Carrying out and supervising the building work

Owner-builders are responsible for the supervision of the building work.  Owner-builders may choose to undertake all or part of the building work themselves except where licensed tradespersons such as electricians and plumbers are required by law, or engage a registered builder to oversee part or all of the building work.

Please note that contracting out any of the work does not lessen an owner-builder’s responsibility.

Quality assurance checklists

Builders' administrative quality assurance checklist Word 103KB
Builders' technical quality assurance checklist Word 139KB


Your skills and knowledge

Check to see if you have the necessary skills and knowledge to be an owner-builder by asking yourself the following questions:

  • Can you competently interpret detailed plans and specifications?
  • Are you qualified to supervise ALL construction work?
  • Do you have the ability to coordinate the flow of work by subcontractors to enable you to complete the home inside your time schedule? Remember that constantly rising costs will have a major effect on the final price.
  • Are you able to handle financial or contractual disputes with subcontractors and suppliers?
  • Can you be available to be onsite to receive materials and ensure that they comply with specifications, required quantity and quality?
  • Do you have the ability to distinguish what is considered to be poor building work?
  • Do you have the experience to establish the value of work completed to enable you to make accurate progress payments to subcontractors?
  • Do you have the ability to predict material and labour cost increases that may occur during construction?
  • Are you able to determine if your land contains reactive clay or other problem soils and, if so, what action must be taken to overcome the problems to ensure the footings are structurally sound? If not, speak to the building surveyor from the local government office for assistance.
  • Are you aware of the exact boundaries of your land?
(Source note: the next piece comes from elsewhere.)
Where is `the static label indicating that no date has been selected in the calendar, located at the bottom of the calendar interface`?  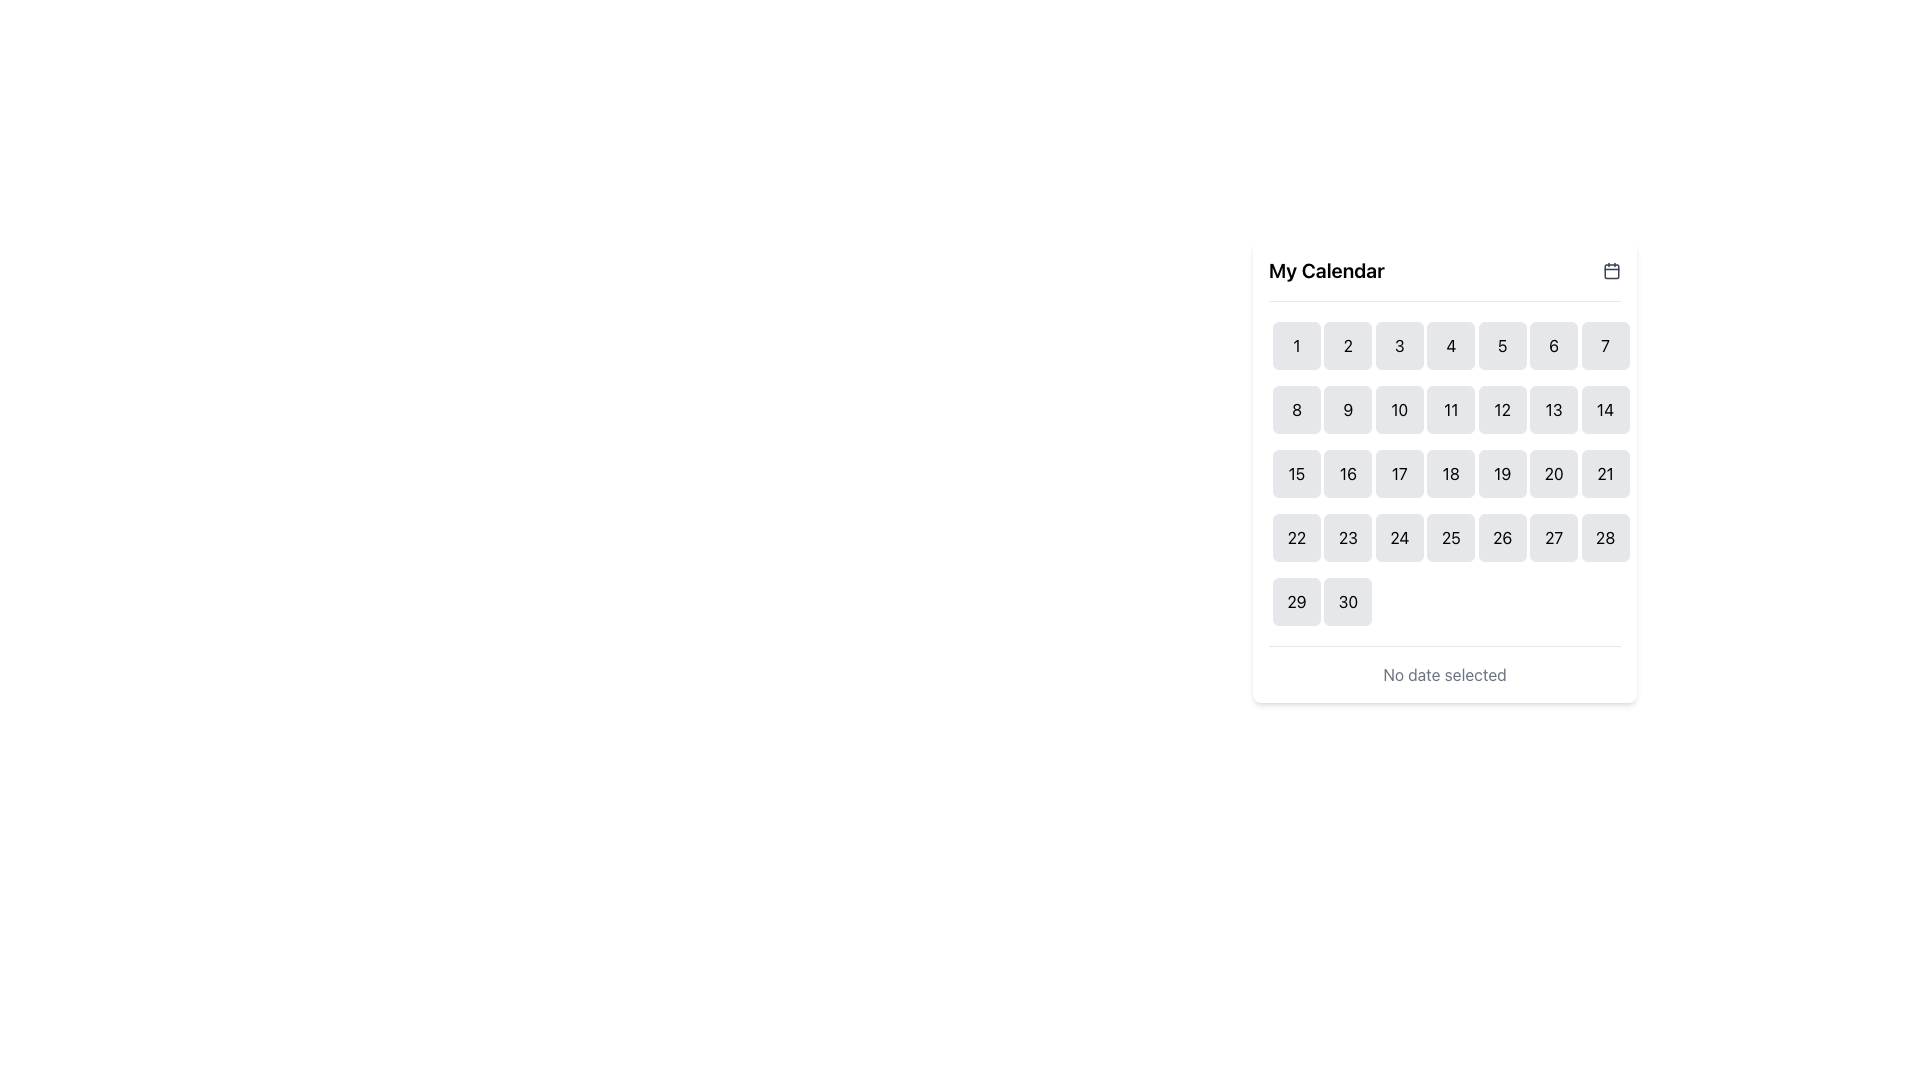
the static label indicating that no date has been selected in the calendar, located at the bottom of the calendar interface is located at coordinates (1444, 666).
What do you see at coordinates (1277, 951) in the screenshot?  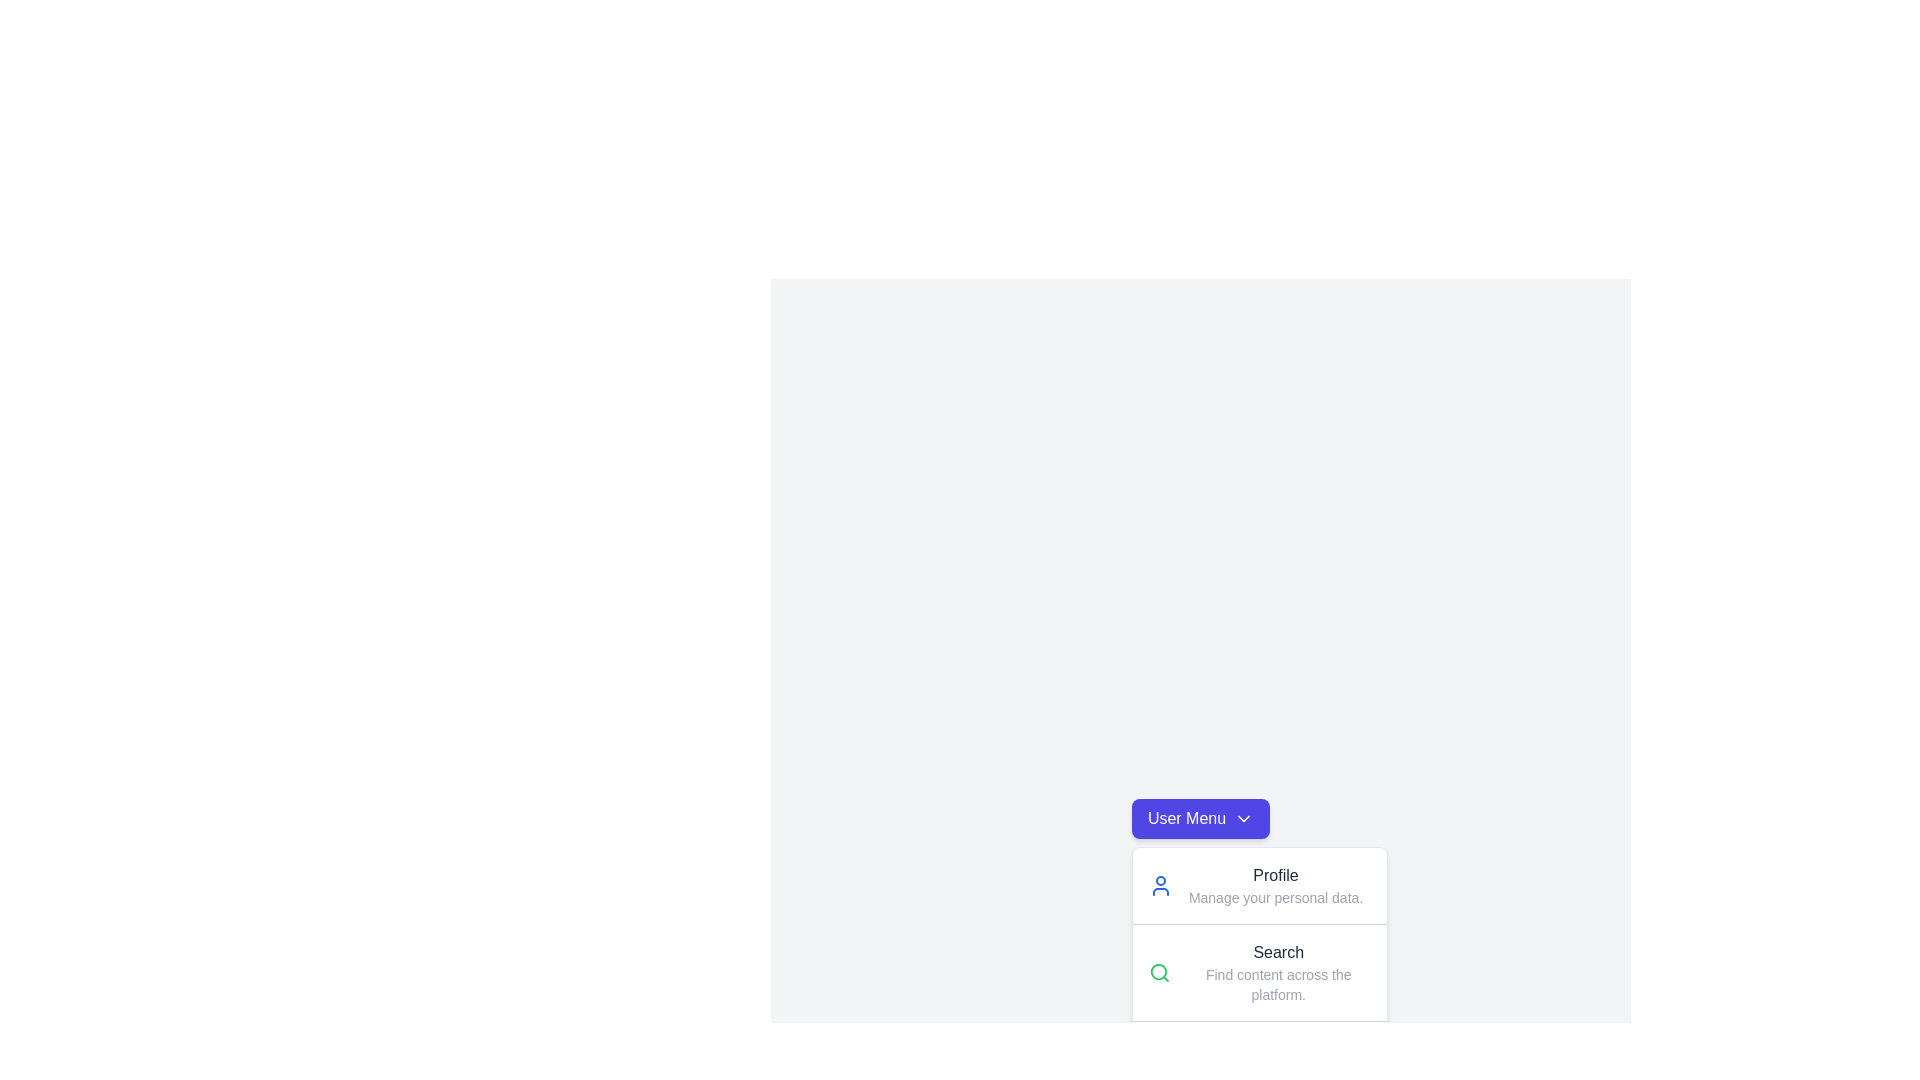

If not, engage the services of a qualified land surveyor if the boundary pegs are not evident or you have doubts as to their correctness.
  • Do you know how to organise insurance to cover liability for personal injury and to cover the work against hazards such as fire, storm damage, theft, public risk and accidents?.
  • Are you aware that the local government building permit imposes time constraints on the completion of your home?

Unless you are confident that you can comply with the requirements associated with being an owner-builder and the requirements placed on the building permit issued by the local government, you should seriously reconsider whether you should become an owner-builder.

Displaying a sign

While you are constructing your home or commercial building, you must affix or erect a sign on site that clearly shows:

  1. Your name.
  2. Your owner-builder approval number issued by the Building Services Board.
  3. Your telephone number.

The sign must be of a reasonable size and must be able to be read by members of the public from outside of the site. Failure to comply with signage requirements may result in prosecution proceedings being commenced or an infringement notice being issued.

Relevant legislation

The Home Building Contracts Act 1991 (HBC Act) applies to any person undertaking home building or associated work for a home owner, including owner-builders.

The HBC Act establishes certain contractual requirements in relation to carrying out ‘home building work’ and applies to contracts valued between $7,500 and $500,000.

As an owner-builder, you may be entering into ‘home building contracts’ with contractors. It is important to be aware of the requirements of this legislation.

National Construction Code

Please note the National Construction Code (NCC) is now available free of charge to people who register with the Australian Building Codes Board.

The NCC sets the minimum requirements and standards for the design, construction and performance of buildings throughout Australia.